# TEXT TO READ
Please review our Form 20-F filed with the SEC on March 25, 2022, in particular, the section entitled Risk Factors therein, for a discussion of the factors that could cause our actual results to differ from the forward-looking statements. Also note that the forward-looking statements made on this call are based on available information as of today's date, August 10, 2022. We undertake no obligation to update any forward-looking statements we make today, except as required by law. As a reminder, certain financial measures we use in presentation of results and on our call today are expressed on a non-GAAP basis. In particular, we reference non-GAAP operating loss, which represents GAAP operating loss less share-based compensation, adjustments and payments related to business combinations, amortization of intangible assets, and certain other non-recurring items.
We use this and other non-GAAP financial measures internally to facilitate analysis of our financial and business trends and for internal planning and forecasting purposes. We believe these non-GAAP financial measures, when taken collectively, may be helpful to investors because they provide consistency and comparability with past financial performance by excluding certain items that may not be indicative of our business, results of operations, or outlook. However, non-GAAP financial measures have limitations as an analytical tool and are presented for supplemental informational purposes only. They should not be considered in isolation from or as a substitute for financial information prepared in accordance with GAAP. A reconciliation between these GAAP and non-GAAP financial measures is included in our earnings release, which can be found on our investor relations website at ir.similarweb.com. Today, we will begin with brief prepared remarks from our CEO, Or Offer, and CFO, Jason Schwartz.
We will open up the call to questions from sell-side analysts in attendance. Please note that we published a detailed discussion of our second quarter 2022 results in a letter to shareholders for investors to reference, as well as an updated investor presentation with a strategic overview of the business, both of which are available on our investor relations website. With that, I will turn the call over to Or Offer, CEO of Similarweb.

# WHAT THIS EXERCISE ASKS
A) According to the earnings call text, which date are the forward-looking statements based on?
B) Repeat the earnings call text verbatim, starting at the words "We will open" and stopping after "CEO of Similarweb.".
The listing that comes next has no connection to the earnings call text.

# GIVEN INFORMATION
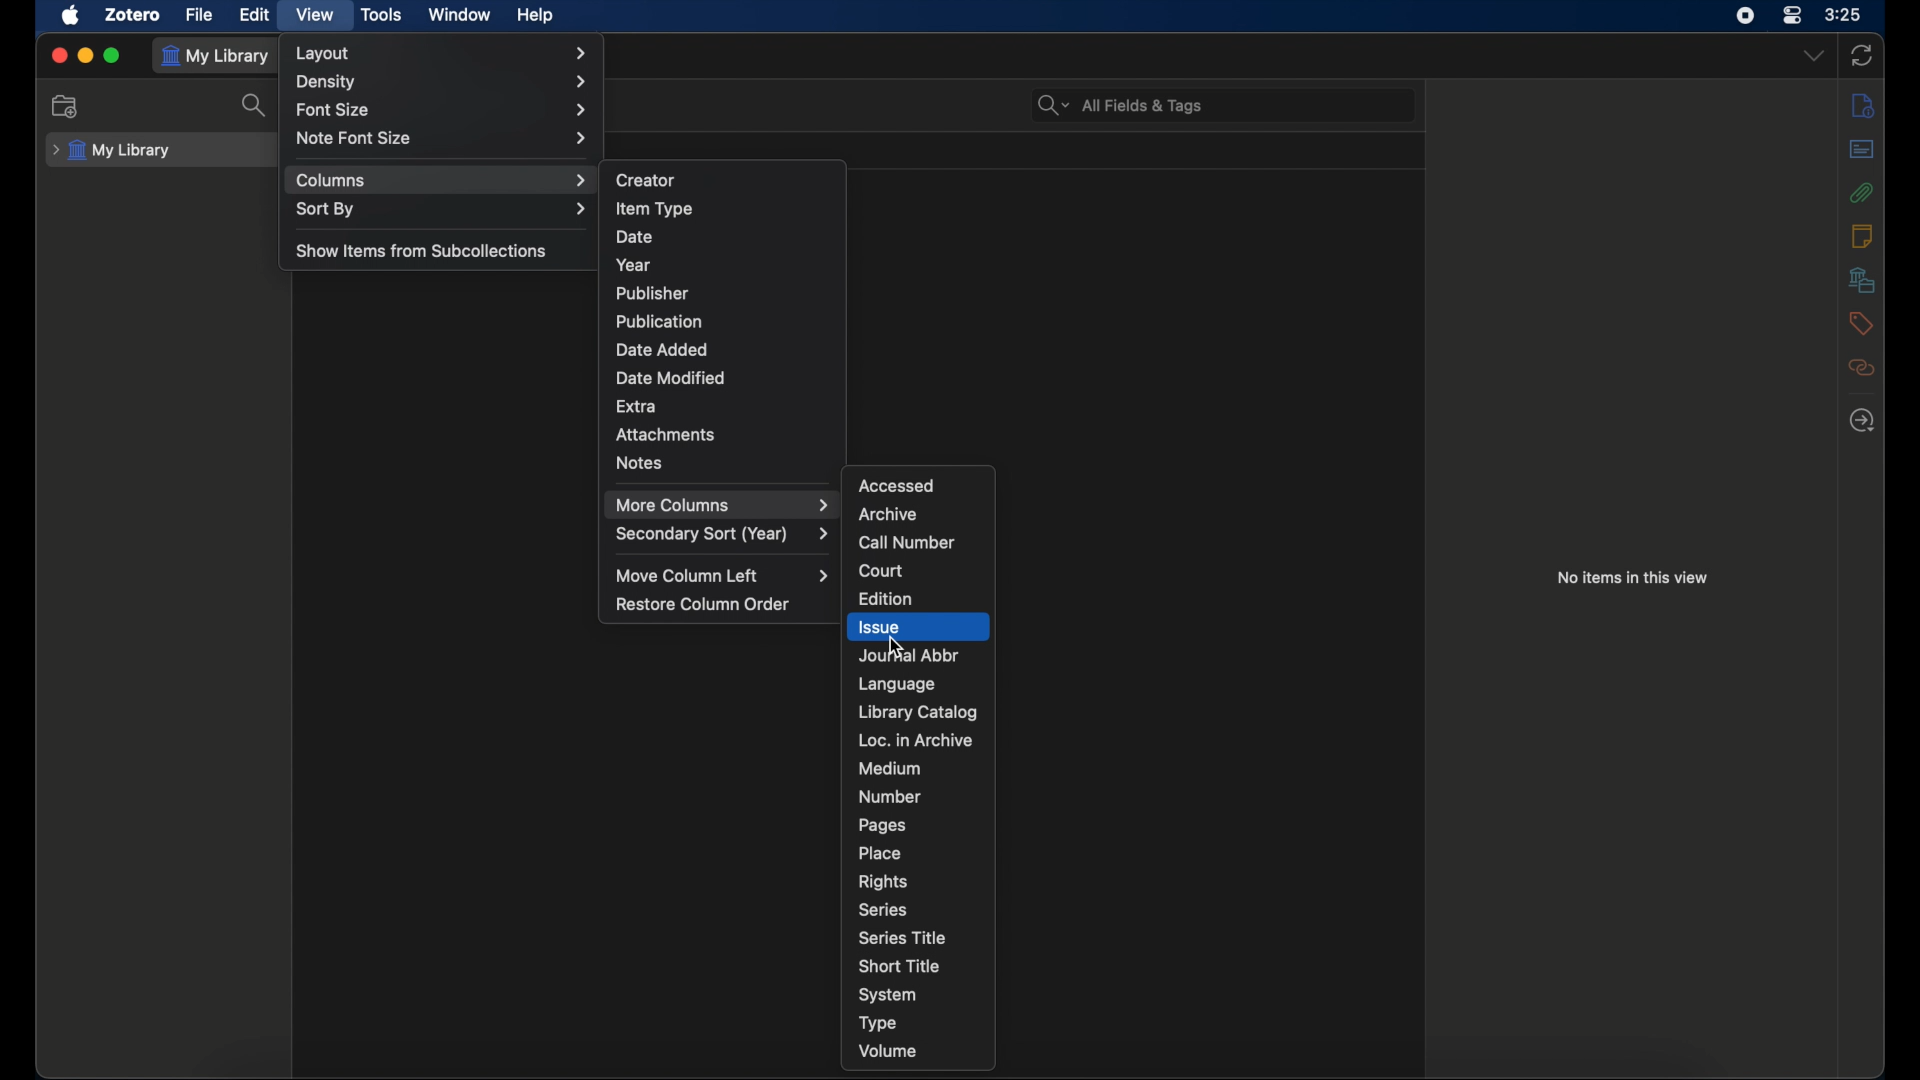 The image size is (1920, 1080). I want to click on locate, so click(1860, 421).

# ANSWERS GIVEN
A) August 10, 2022

B)
We will open up the call to questions from sell-side analysts in attendance. Please note that we published a detailed discussion of our second quarter 2022 results in a letter to shareholders for investors to reference, as well as an updated investor presentation with a strategic overview of the business, both of which are available on our investor relations website. With that, I will turn the call over to Or Offer, CEO of Similarweb.